Assignment
The entries below are to be repeated verbatim, in full.

....

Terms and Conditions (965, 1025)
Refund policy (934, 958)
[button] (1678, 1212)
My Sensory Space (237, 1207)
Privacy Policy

....

Written reply
Terms and Conditions (965, 1025)
Refund policy (934, 958)
[button] (1678, 1212)
My Sensory Space (237, 1207)
Privacy Policy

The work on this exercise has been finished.